Hiring the Perfect Employee: Myself

by Jamison Koehler on July 3, 2013

Thirsty BernieWhen my wife and I first started going to what turned out to be our favorite local restaurant in Arlington, there was a waiter there I mistakenly assumed was also the owner. He was friendly and efficient, he always made sure we were seated and served quickly, and you just needed to look in his direction in order to get his attention.  It was hard to believe that a mere employee would take the same proprietary interest in the restaurant as this guy seemed to do.  In other words, he was anybody’s version of the ideal employee.

I thought of this waiter while reading a recent exchange in the blogosphere about a small law firm’s decision to expand. Josh Camson over at what Scott Greenfield calls The Puddle began the discussion. Specifically, Camson said that he and his partner had “kicked around” the idea of hiring an associate for their 18-month-0ld, two-lawyer firm for a while before deciding to take the plunge:

With the volume of our practice, we need to be in multiple places at once.  And that means we don’t necessarily have time to do all the business development we want . . .

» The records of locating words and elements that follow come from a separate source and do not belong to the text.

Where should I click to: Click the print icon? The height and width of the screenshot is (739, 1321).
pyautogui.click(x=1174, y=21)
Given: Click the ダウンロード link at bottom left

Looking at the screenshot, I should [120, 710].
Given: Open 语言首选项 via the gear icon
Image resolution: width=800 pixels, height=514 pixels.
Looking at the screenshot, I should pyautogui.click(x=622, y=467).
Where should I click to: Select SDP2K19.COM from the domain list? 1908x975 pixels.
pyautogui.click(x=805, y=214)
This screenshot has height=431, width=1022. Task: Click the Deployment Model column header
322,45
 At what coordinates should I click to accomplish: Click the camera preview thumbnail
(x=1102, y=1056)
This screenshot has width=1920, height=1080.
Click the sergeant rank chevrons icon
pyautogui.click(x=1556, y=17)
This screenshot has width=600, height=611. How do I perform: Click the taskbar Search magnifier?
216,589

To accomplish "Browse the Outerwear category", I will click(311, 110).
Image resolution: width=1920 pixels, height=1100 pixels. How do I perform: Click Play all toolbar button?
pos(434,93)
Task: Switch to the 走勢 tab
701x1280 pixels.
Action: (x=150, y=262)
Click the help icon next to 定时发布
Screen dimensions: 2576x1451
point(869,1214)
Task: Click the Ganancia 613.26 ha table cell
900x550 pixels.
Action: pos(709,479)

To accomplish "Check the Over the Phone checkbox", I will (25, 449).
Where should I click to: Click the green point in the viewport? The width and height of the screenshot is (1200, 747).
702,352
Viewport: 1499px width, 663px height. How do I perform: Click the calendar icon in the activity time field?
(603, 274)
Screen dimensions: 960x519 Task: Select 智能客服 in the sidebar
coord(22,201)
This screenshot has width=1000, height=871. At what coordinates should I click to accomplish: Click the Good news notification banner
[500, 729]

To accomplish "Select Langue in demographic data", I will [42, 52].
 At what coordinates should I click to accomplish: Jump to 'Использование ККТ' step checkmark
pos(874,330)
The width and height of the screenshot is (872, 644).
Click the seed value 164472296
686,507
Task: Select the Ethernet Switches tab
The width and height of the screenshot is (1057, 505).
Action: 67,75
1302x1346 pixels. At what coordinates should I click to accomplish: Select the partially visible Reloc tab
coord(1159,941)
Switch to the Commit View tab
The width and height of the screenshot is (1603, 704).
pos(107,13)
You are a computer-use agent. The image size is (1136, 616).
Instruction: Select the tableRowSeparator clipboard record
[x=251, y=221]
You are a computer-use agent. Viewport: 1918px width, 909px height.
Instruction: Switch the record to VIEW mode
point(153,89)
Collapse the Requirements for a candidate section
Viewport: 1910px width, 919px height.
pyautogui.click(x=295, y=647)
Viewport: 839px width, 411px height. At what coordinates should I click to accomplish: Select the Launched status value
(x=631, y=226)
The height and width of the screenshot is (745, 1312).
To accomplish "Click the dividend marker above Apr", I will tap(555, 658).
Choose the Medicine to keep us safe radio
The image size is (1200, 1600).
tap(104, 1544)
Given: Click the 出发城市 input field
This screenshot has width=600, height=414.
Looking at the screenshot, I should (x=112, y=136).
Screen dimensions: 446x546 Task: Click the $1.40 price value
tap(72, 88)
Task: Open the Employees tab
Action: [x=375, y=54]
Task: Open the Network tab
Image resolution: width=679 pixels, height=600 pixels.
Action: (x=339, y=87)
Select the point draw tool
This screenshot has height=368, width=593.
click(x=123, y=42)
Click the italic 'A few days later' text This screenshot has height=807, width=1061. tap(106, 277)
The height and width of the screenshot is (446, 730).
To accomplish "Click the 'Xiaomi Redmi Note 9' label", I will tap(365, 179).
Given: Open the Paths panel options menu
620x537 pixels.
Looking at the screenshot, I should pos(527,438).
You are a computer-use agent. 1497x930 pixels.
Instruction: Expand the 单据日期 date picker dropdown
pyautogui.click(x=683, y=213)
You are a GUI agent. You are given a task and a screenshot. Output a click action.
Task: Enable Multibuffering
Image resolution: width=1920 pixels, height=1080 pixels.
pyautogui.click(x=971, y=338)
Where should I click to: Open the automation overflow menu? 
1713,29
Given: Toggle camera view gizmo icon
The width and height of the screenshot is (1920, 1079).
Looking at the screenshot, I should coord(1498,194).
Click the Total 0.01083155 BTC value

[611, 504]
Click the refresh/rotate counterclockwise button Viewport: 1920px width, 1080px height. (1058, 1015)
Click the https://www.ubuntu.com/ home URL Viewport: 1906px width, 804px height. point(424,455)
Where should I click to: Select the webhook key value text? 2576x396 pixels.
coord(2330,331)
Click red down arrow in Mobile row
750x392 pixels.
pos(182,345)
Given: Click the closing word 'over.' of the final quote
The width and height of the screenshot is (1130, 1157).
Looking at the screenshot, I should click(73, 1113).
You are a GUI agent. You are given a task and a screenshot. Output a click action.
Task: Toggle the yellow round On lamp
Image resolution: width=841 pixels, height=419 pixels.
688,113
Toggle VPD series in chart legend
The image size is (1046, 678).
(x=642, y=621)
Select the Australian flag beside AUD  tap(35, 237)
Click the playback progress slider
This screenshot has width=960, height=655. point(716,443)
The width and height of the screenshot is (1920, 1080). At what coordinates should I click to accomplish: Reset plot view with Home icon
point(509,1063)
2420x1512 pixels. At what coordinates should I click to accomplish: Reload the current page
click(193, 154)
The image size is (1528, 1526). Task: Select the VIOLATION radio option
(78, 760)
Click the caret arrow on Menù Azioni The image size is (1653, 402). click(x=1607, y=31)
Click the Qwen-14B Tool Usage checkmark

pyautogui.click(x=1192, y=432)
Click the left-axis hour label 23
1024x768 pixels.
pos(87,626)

With an associate we will be able to split the work load out among more people (obviously).  That means there will be more time for business development, and we won’t have to refer out much work due to conflicted schedules . . .

Initially we considered hiring an assistant instead of an associate.  That would free us up from doing things like typing letters and shredding paper.  But in our experience, it won’t free up enough time for us to go create new relationships and bring in more clients.  In contrast, hiring an associate will allow us to leverage that person’s skills in addition to our own.  We will be able to encourage this new person to bring in their own book of business and help the firm grow.

The Fishtown Lawyers — Leo Mulvihill and Jordan Rushie – took the discussion in a slightly different direction before Greenfield weighed in:

It’s hard to assess where exactly Josh’s two-man firm has been or is heading, as he gives up few details about his practice.  Is he living on appointed work, with maybe a retained client here and there to fill up the time?  Is he just making ends meet, or did he put in the order for a new Porsche?  Does he want an associate because he’s undertaken lucrative work beyond the hours of the day available to him, so that the associate becomes a profit center to his firm?  Or will he send the associate in to cover appointed work and plan to pay the new kid a fraction of what he will bill for his representation? 

Unlike Camson and his partner, I am not yet ready to hire an associate or assistant and, frankly, I do not relish the prospect of ever doing so, however much this might limit my firm’s ability to grow.

The first part of this is practical:  I am not yet in a position where I am turning down business for lack of capacity so that, in Greenfield’s words, a new employee could become a “profit center” for my firm.  After having spent much of my career in large organizations, I would hate to give up the autonomy of working alone and of being accountable to nobody but myself, the courts and the client. I do not want to take the time to train someone. Nor do I want to worry about whether an employee is happy and productively employed.  I was a federal manager for many years.  I know what a hassle this can be.

But the second and equally important consideration is that, short of finding someone like that great waiter at the restaurant in Arlington, I am not yet ready to cede any part of my control over the firm.

Koehler Law could close its doors tomorrow, and nobody in D.C., Virginia or Maryland would care or even notice.  Its reputation could tank, and it would not mean a thing to anyone other than the client I happened to be representing at the time.  But I would notice and I would care.  And I am not willing to put the reputation of my firm – a firm that bears my name – into the hands of someone who doesn’t take the same proprietary interest in the reputation and success of the firm as I do.

Micro-management in the interests of quality control is always an option whenever you hire new people.  A preferable option for me – at least at this point – is to leave myself in a situation in which I do not need to do any management at all.